TV review: Hunters founders under a dead weight of recycled Quentin Tarantino-isms


The best reason to watch Hunters (Amazon Prime) is that it stars Al Pacino as a millionaire Nazi hunter in late 1970s New York. Unfortunately it may also be the only reason to watch Hunters.

The overheated concept is that Nazis live amongst us (or at least among the population of Carter-era America). Their aim is to infiltrate society and unleash a terrible horror upon humanity. No, not space-hoppers or Spandau Ballet. They mean to establish the Fourth Reich in the land of the free.

Hunters is co-produced by Jordan Peele and shares the feverish sensibility of his horror-as-social commentary movies US and Get Out. It is far, far sillier though. The story opens with an All-American dad (Dylan Baker) whipping out a pistol and silencer from under his barbecue and shooting dead all of the guests at an after-work soirée, followed by his family.

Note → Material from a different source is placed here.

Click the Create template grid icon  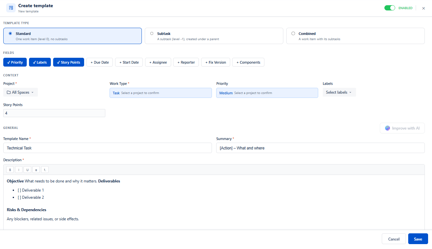pos(11,8)
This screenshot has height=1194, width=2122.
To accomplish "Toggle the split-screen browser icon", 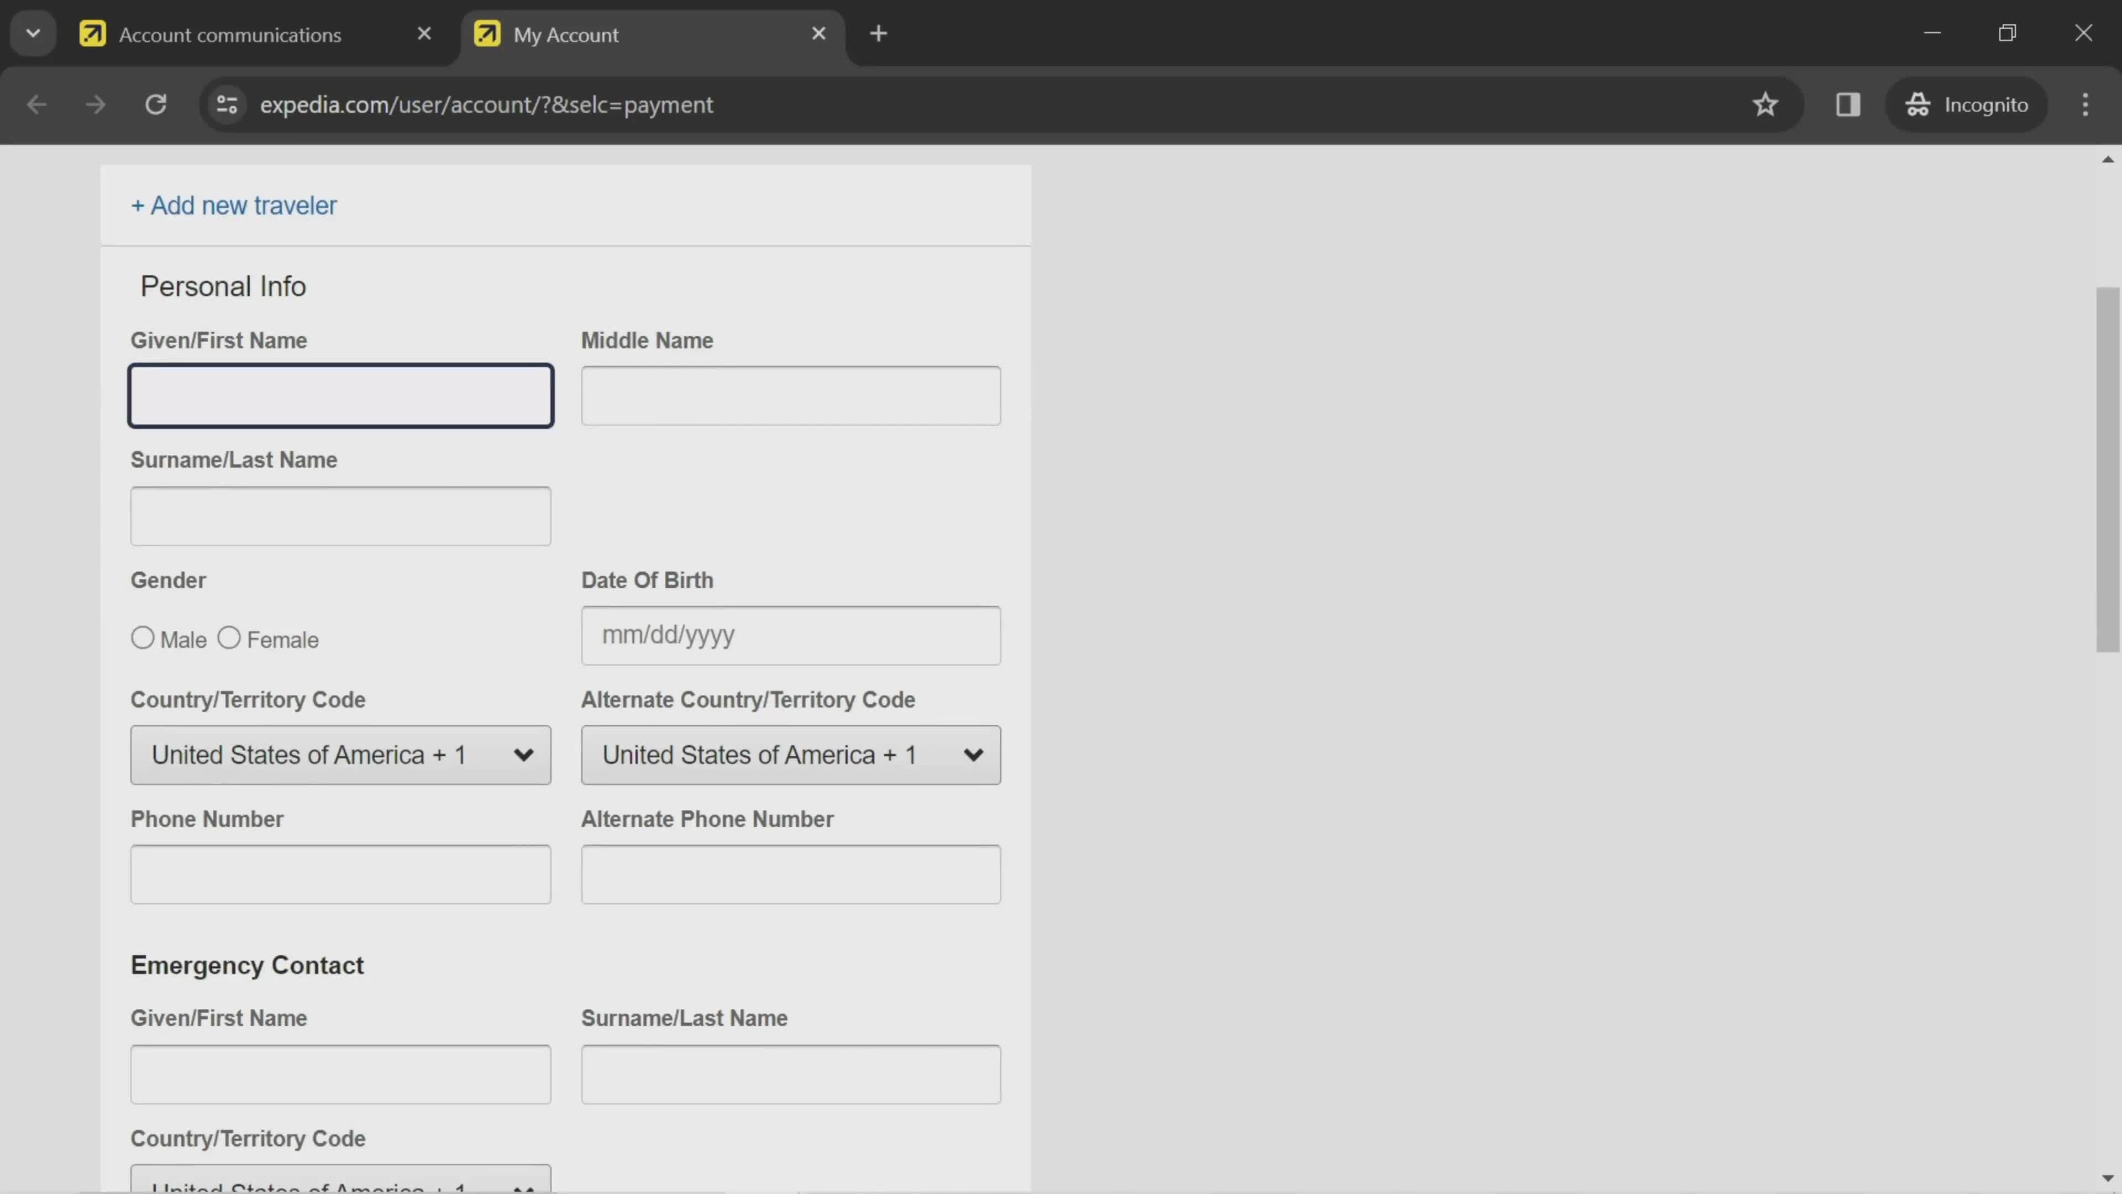I will point(1848,103).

When Pacino is on screen the B-movie tattiness recedes and Hunters acquires a belated prestige TV gloss

He does so when a party-goer recognises him as a sadistic guard from a Nazi death camp. Better to stage a mass killing than to have his cover blown. But there’s little time to dwell on such absurdity as we are introduced to audience surrogate Jonah (Logan Lerman). He’s a typical 1970s kid who likes to do typical 1970s things, such as going to Stars Wars with his pals.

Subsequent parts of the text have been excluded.